The problem is, if Dao Lang’s starting point for satire is the “big picture” of society, where is its end point? Even if there is a national discussion, the key point is vague. The understanding that Dao Lang’s songs are cursing the “four villains” is very interesting in itself: people invisibly turn the satirical blade outward, believing that they have the privilege to transcend the Luo Cha country.
Therefore, even if Dao Lang is being fought over to become a spear and a shield, the left, middle, and right factions do not talk about the fundamental racial factors in Dao Lang’s words of warning. However, only on this national character can the entire satire of Luo Cha Hai Shi be fully implemented, and only then can it be measured with a scale, rather than becoming a shallow argument that is picked and chosen according to one’s position.
Songs are very similar to words. From the moment they are born, they no longer belong exclusively to the singer or author. The audience and readers must participate in their dissemination. Misunderstanding is the norm, and distortion is common. This is the fate that the singer/author cannot control, but it is also precisely where the charm and danger of art lie. At this stage, Dao Lang does not need and cannot defend himself.

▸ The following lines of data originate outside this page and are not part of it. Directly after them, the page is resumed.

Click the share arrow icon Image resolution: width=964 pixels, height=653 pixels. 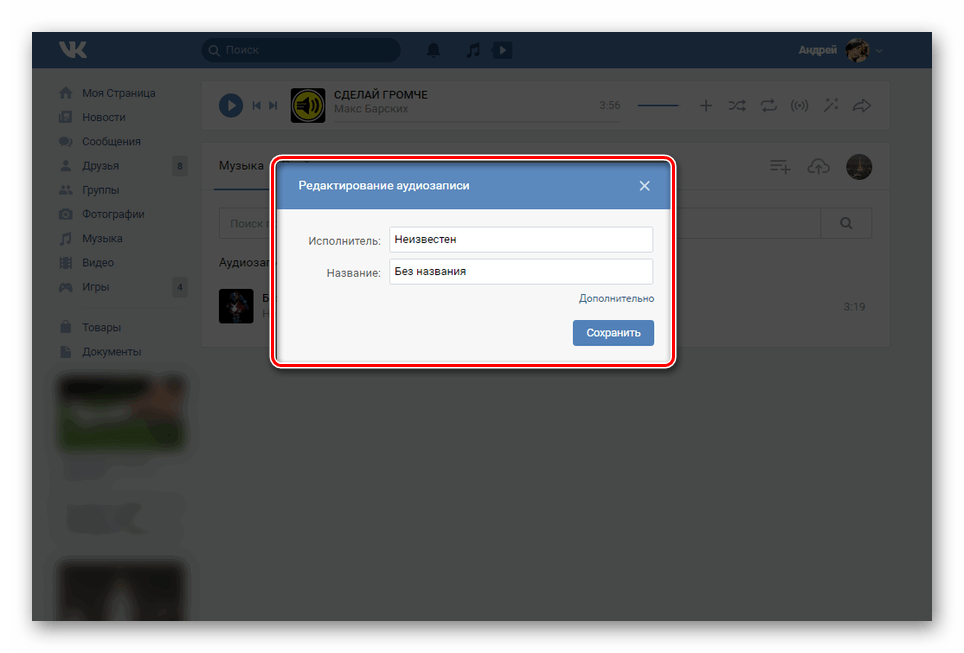861,105
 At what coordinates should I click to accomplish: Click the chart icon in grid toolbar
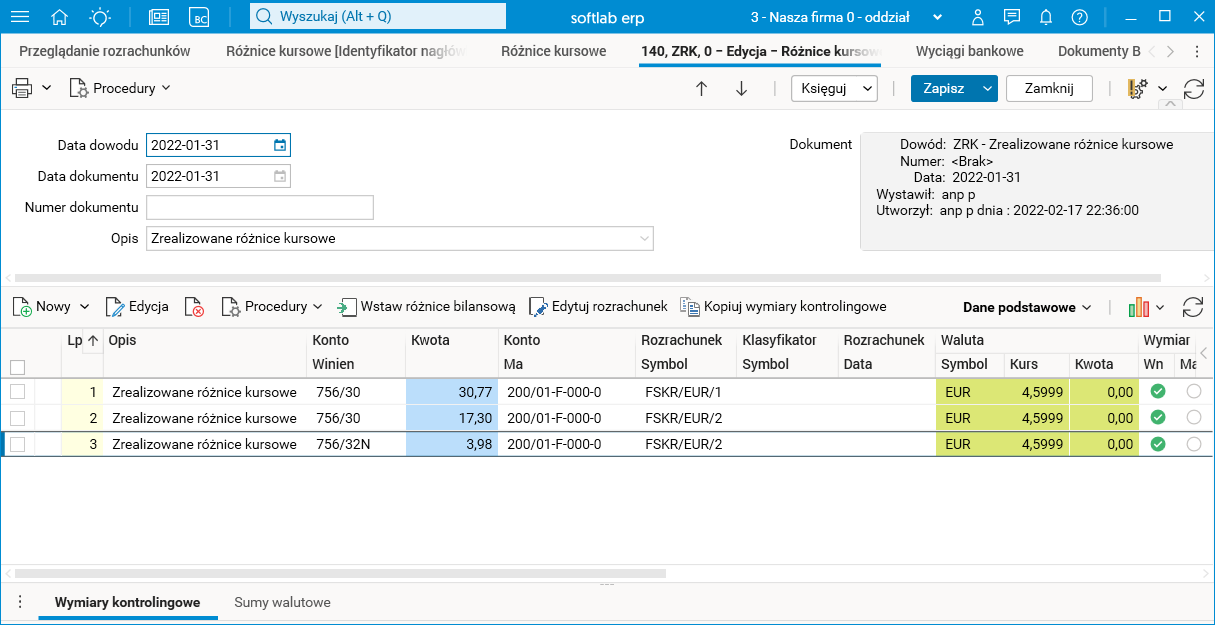coord(1139,307)
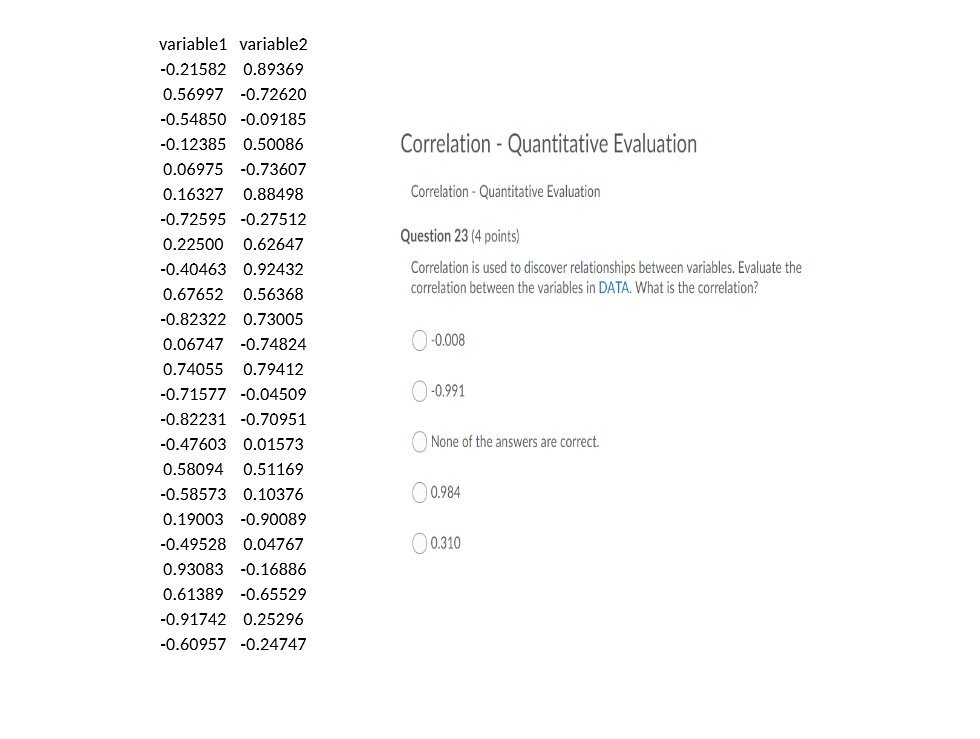The height and width of the screenshot is (739, 980).
Task: Click the value 0.62647 in variable2
Action: point(274,244)
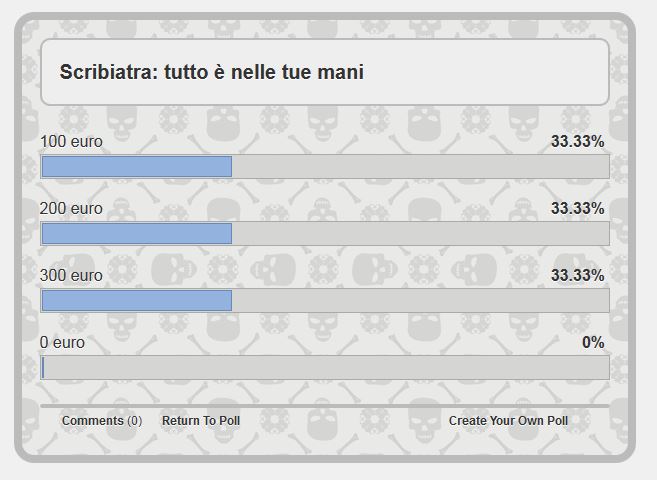Click the blue filled bar for 100 euro
This screenshot has width=657, height=480.
(x=136, y=167)
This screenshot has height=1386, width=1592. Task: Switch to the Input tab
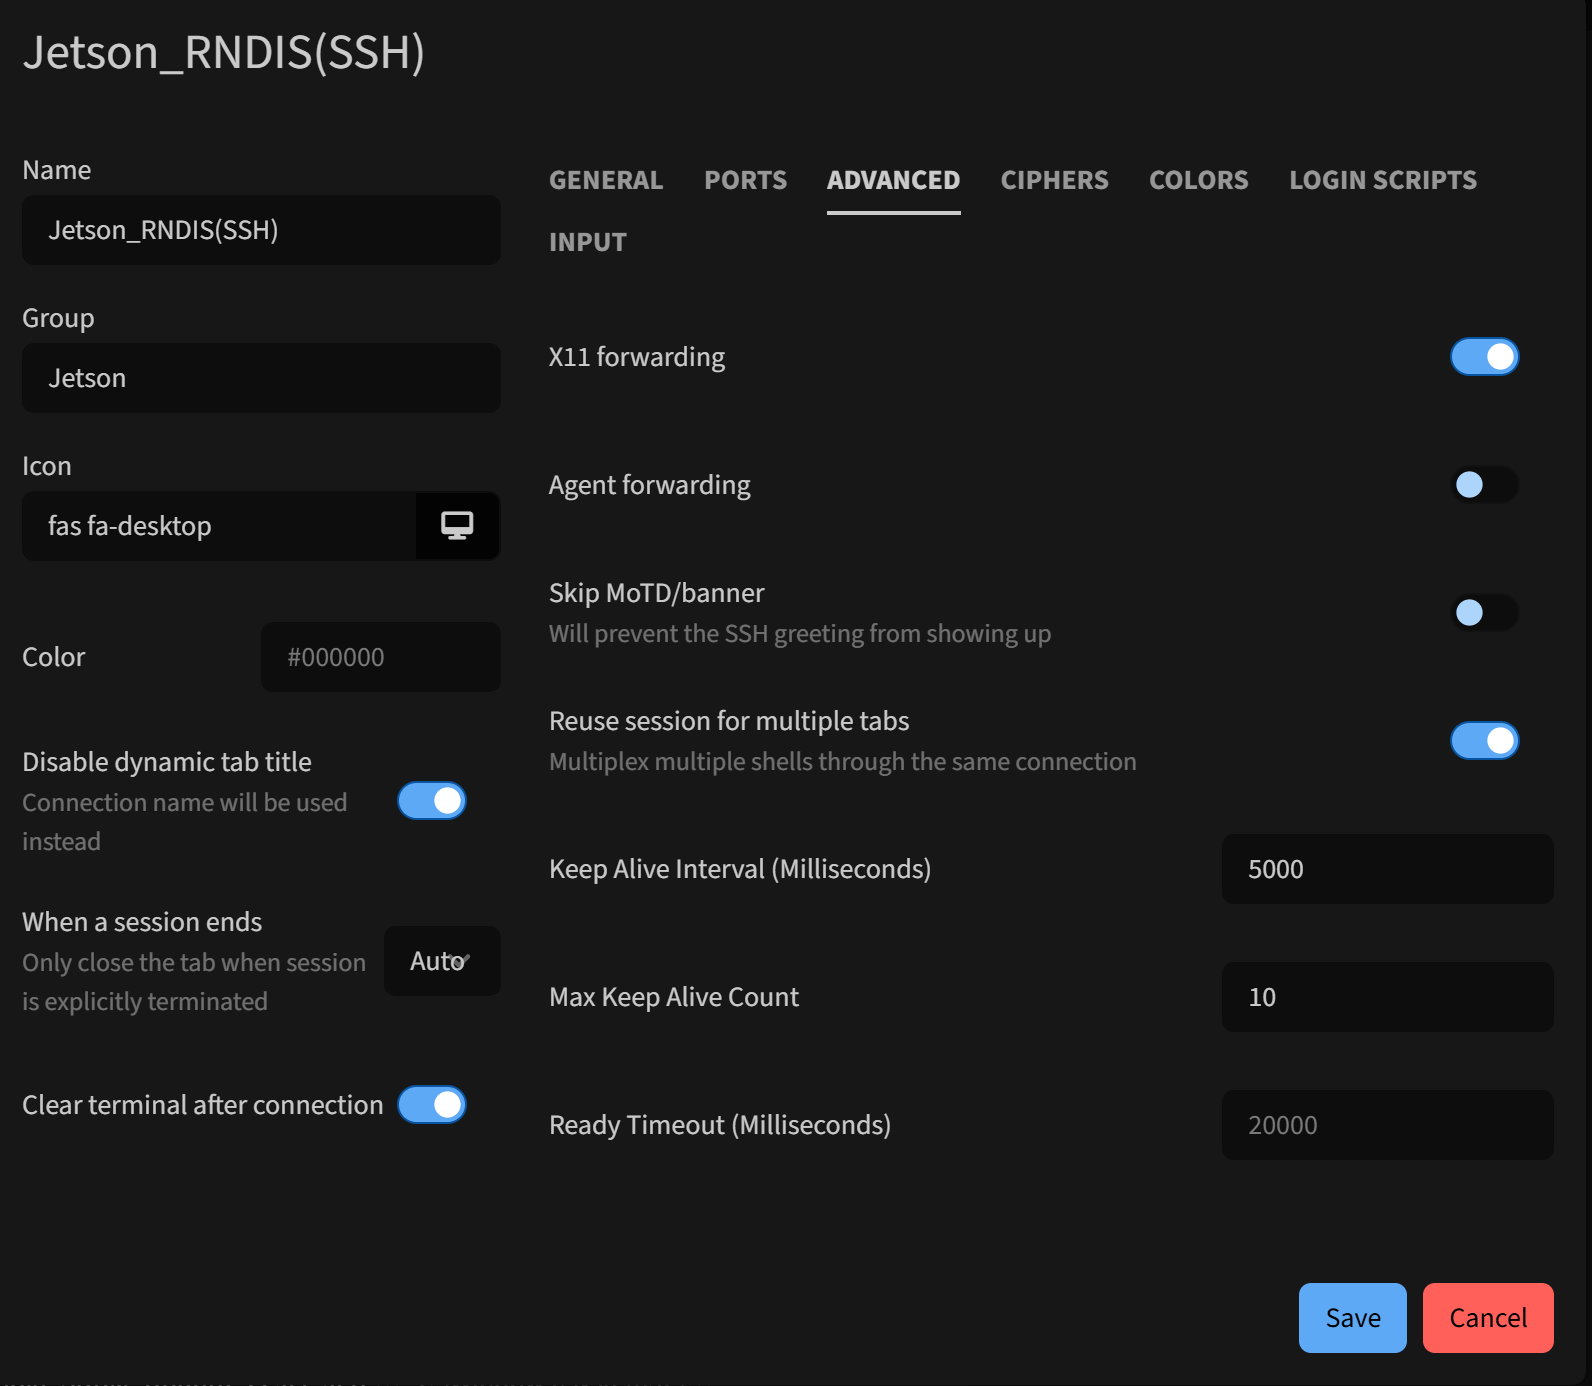pos(588,242)
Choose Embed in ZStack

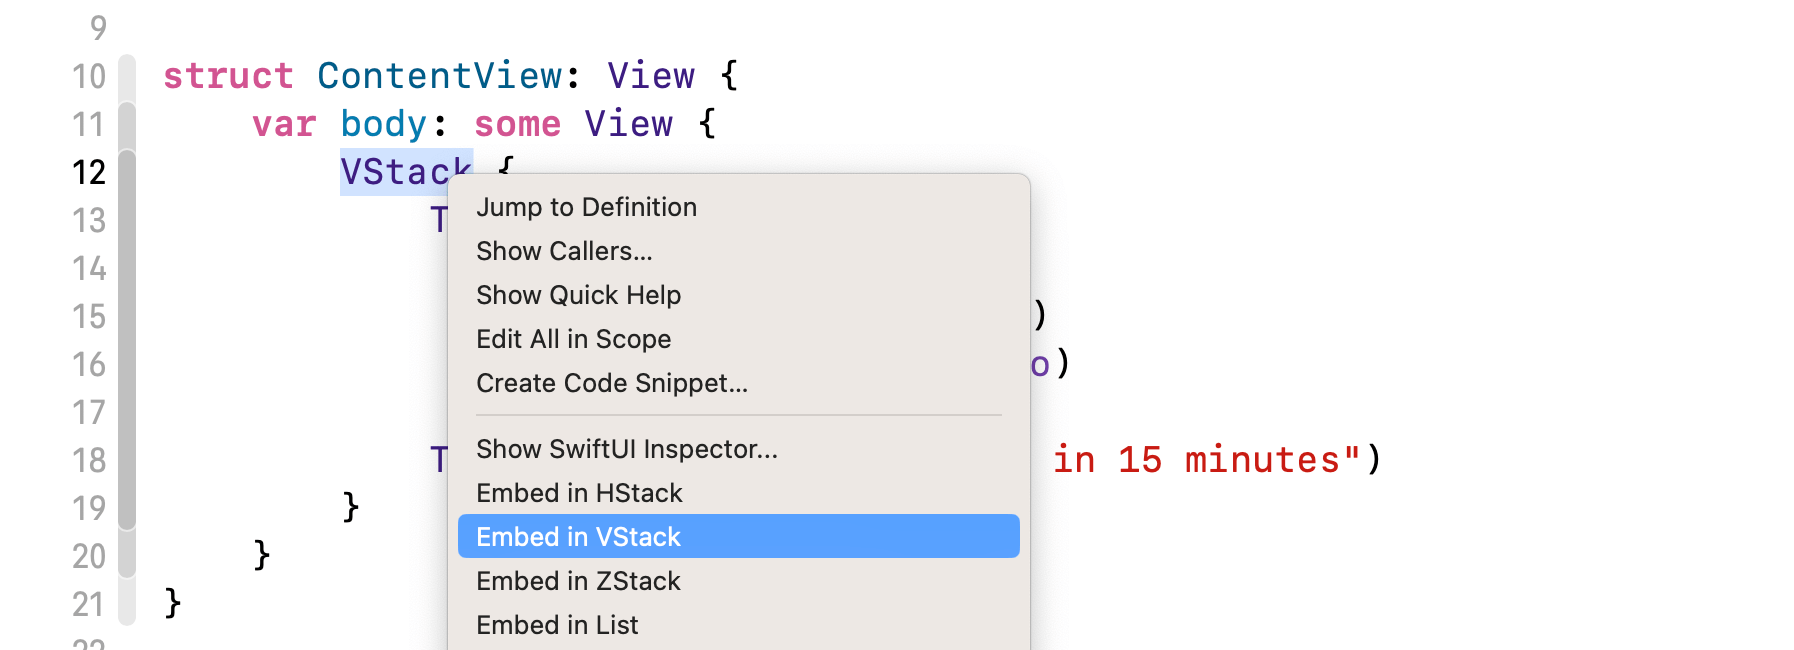pos(578,581)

Looking back, when singing the first snow of 2002, Dao Lang was still on the edge of the pop music scene in Hong Kong and Taiwan. At that time, good music had a characteristic: they were not an expression of emotion, but an escape from emotion. Twenty years later, the music scene in Hong Kong and Taiwan has declined together, and Dao Lang, with his words of advice, has become a lone hero. What makes Dao Lang different from the stars is not his individuality, but the extension of the disappointment of the whole society.
Although “Strange Tales from a Chinese Studio” is a collection of folk stories, it is ultimately the out-of-the-world ramblings of Mr. Liao Zhai. Dao Lang borrowed the spiritual connotation of the different historians and gained a sensational effect. This phenomenon eloquently proves that a large number of morally questionable activities have made ancient and modern societies the same. Because too many people are trapped on a lower level of consciousness, Dao Lang, who sings Luo Cha Hai Shi, has become the person with the “knife”.